#### ROWS ####

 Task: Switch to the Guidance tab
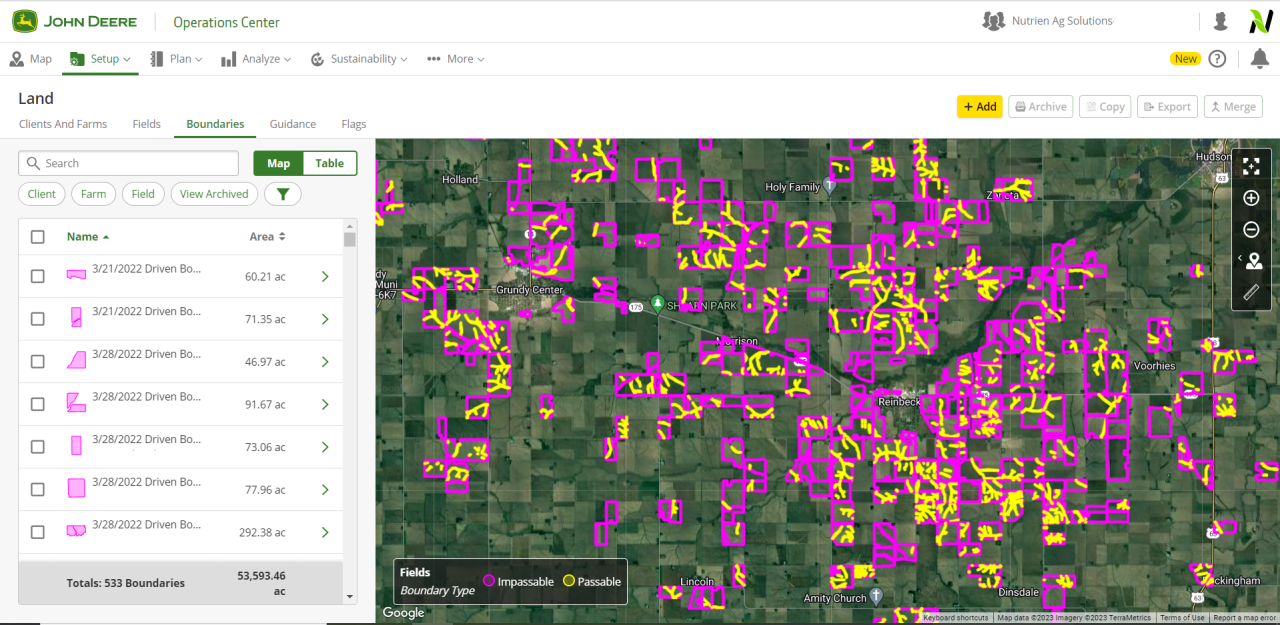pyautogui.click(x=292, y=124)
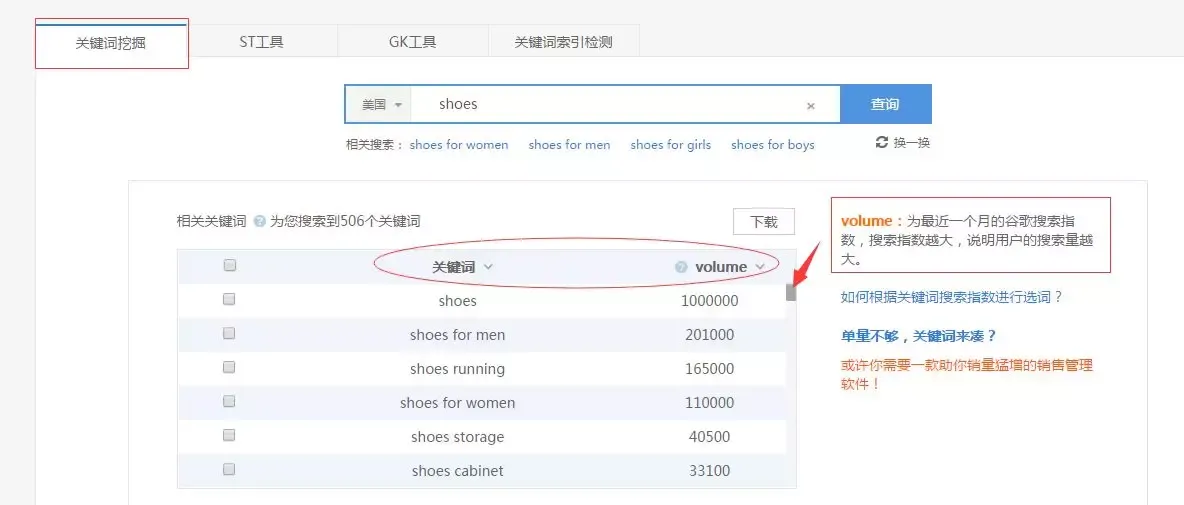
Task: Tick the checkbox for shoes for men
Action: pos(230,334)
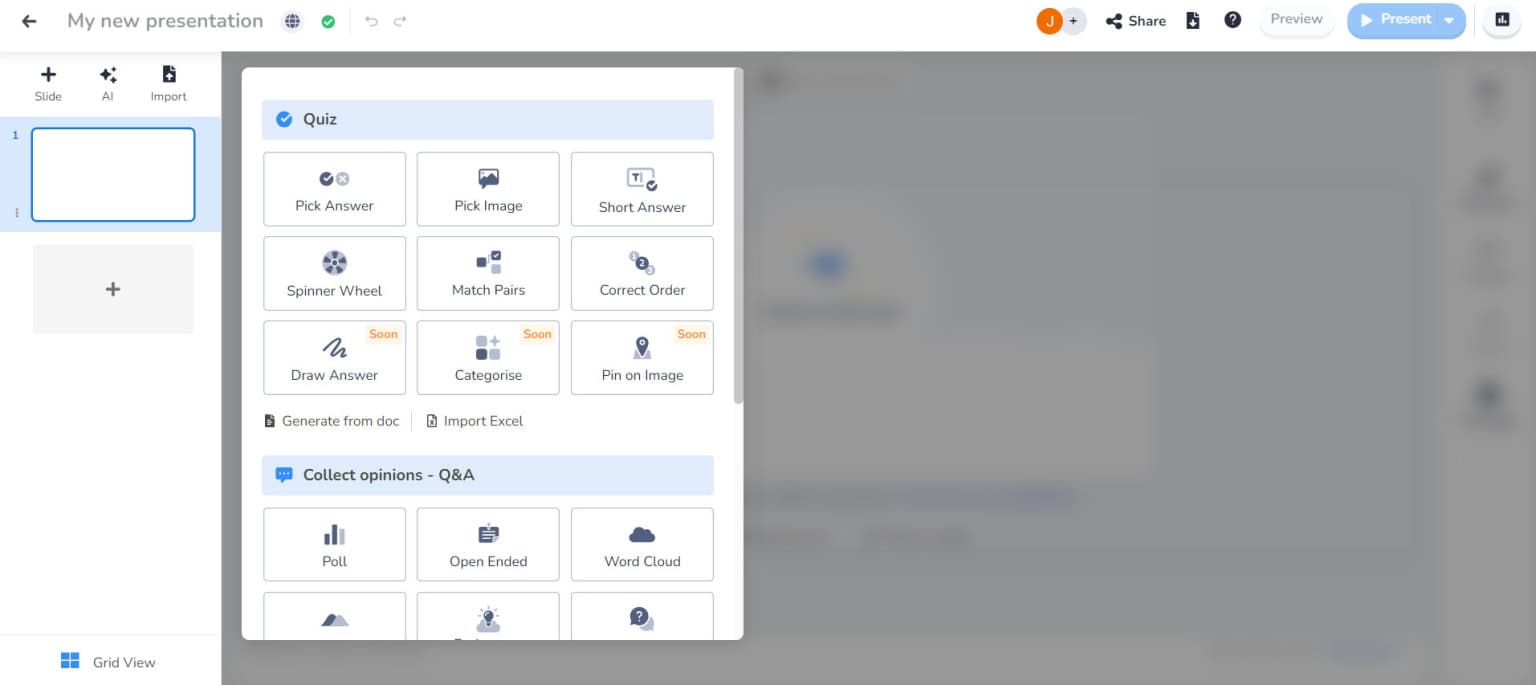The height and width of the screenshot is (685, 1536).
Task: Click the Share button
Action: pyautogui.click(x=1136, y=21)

####
#### ROWS ####

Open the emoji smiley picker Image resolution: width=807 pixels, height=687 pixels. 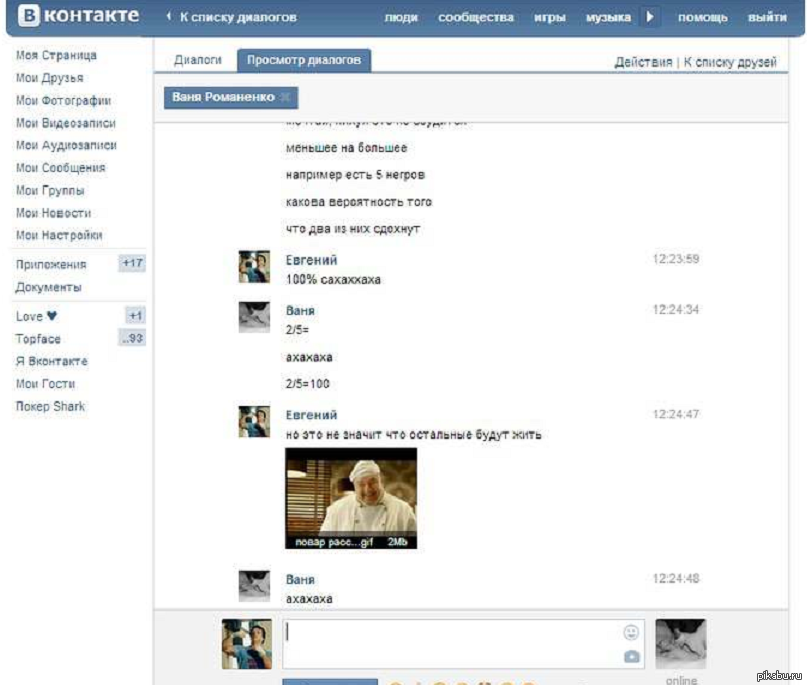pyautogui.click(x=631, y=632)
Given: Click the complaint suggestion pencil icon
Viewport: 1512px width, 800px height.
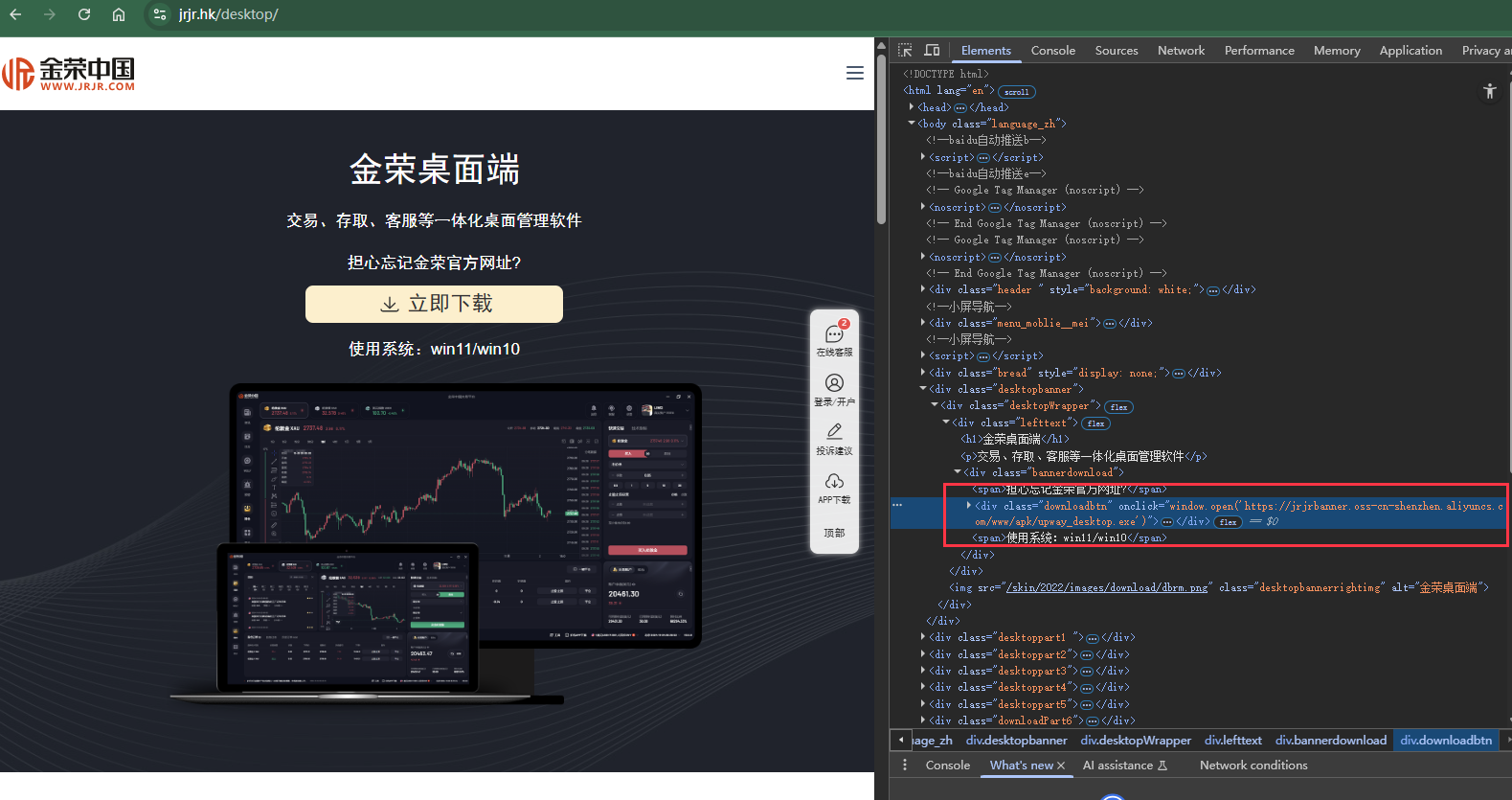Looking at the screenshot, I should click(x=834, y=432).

####

▸ JOB
Repeat the rows from the line with "Given: Click the" up to and including the line with "Looking at the", leaving the pictures out of your answer.

▸ ANSWER FOR THIS EXERCISE
Given: Click the complaint suggestion pencil icon
Viewport: 1512px width, 800px height.
Looking at the screenshot, I should click(x=834, y=432).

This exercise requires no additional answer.